Jimly bahkan setuju pemerintah mengambil alih pembahasan. Artinya, revisi tersebut menjadi inisiatif pemerintah. Ia ragu revisi tersebut bisa selesai pada 2018 dan 2019 kalau masih berada di tangan DPR karena kesibukan terkait pilkada, pemilu, dan pilpres.
Terkait masalah frekuensi, Jimly menegaskan, negara harus menguasainya (single mux) karena frekuensi adalah milik publik. Sementara itu, mandeknya pembahasan revisi UU Penyiaran diakui Asril Hamzah Tandjung.
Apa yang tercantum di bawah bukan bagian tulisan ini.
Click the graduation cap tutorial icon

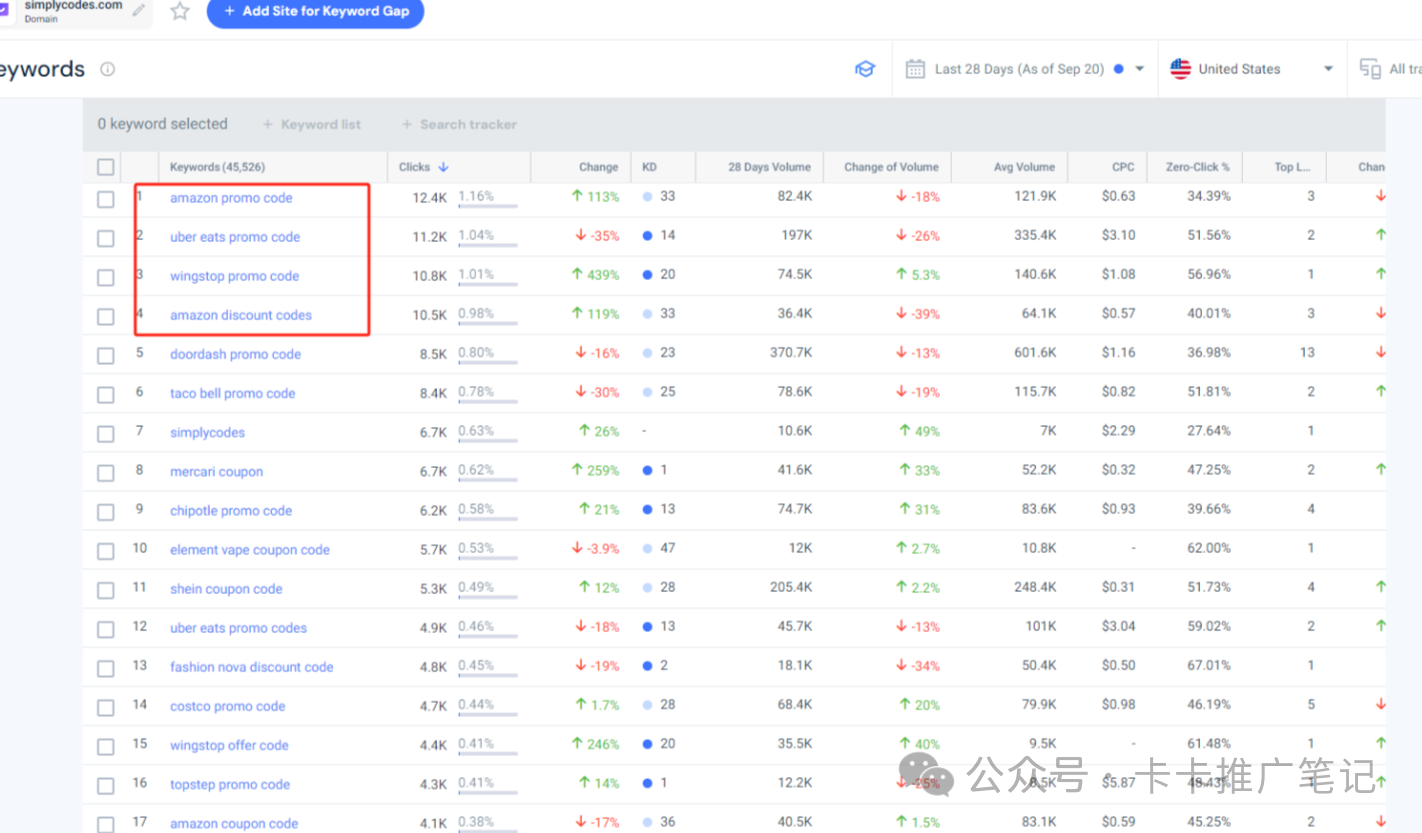pos(865,69)
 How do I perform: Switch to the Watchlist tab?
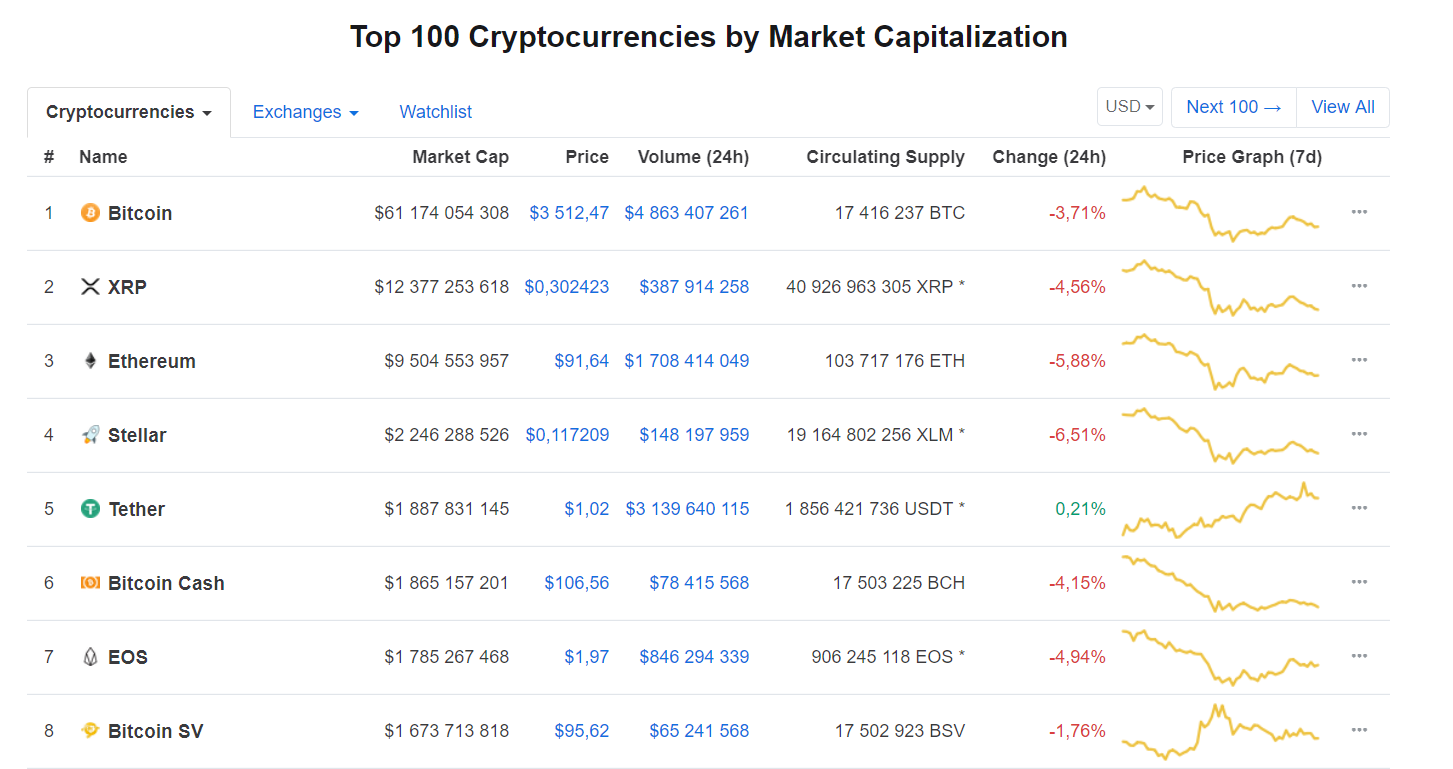436,112
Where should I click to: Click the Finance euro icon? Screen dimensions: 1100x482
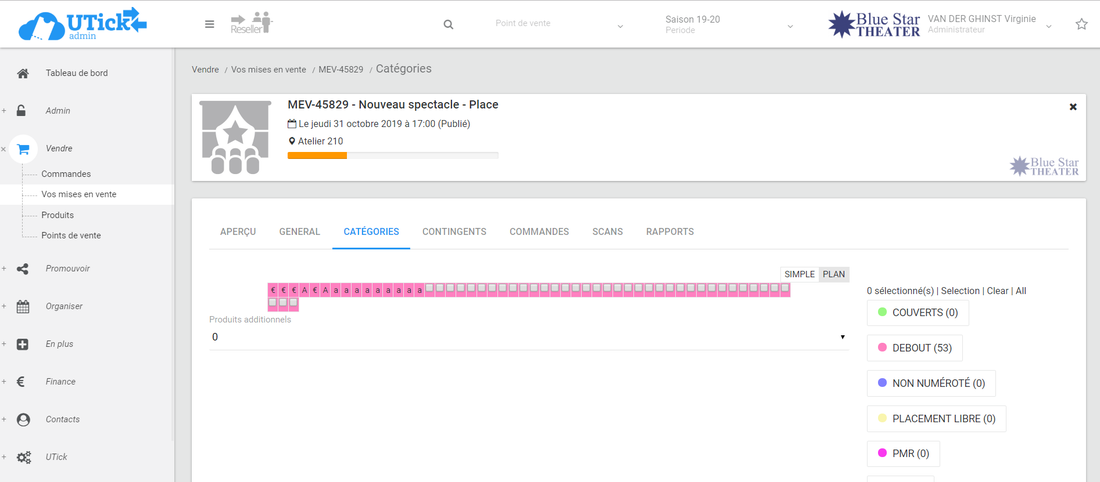tap(23, 381)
Namun, ia menegaskan, Komisi I sudah menyerahkan hasil revisi ke Badan Legislasi DPR untuk sinkronisasi.
Tentang apa kendala sehingga pembahasan mandek, Asril menyebutkan kemungkinan ada intervensi dari luar. Namun, ia tidak menjelaskan lebih lanjut intervensi dimaksud.
Asril menyampaikan, Komisi I menghendaki negara memegang kendali frekuensi (single mux). Namun, pihak swasta tetap diberikan peluang untuk hak pengelolaan.
Terkait kemungkinan pemerintah mengambil alih pembahasan revisi UU Penyiaran, Asril menanggapi pemerintah tak berniat mengambil alih, tetapi membantu mempercepat pembahasan. Ia tetap optimistis revisi selesai tahun ini.
Menurut Ketua KPI Yuliandre Darwis, revisi UU Penyiaran merupakan kebutuhan untuk menjawab kondisi saat ini.
Sementara itu, Moeldoko berharap KPI optimal mengawasi konten penyiaran. Pengawasan konten terutama dalam konteks persatuan-kesatuan NKRI di tengah penyebaran informasi yang sangat cepat saat ini. Informasi kadang berisi hal-hal negatif, seperti fitnah, hoaks, dan provokasi.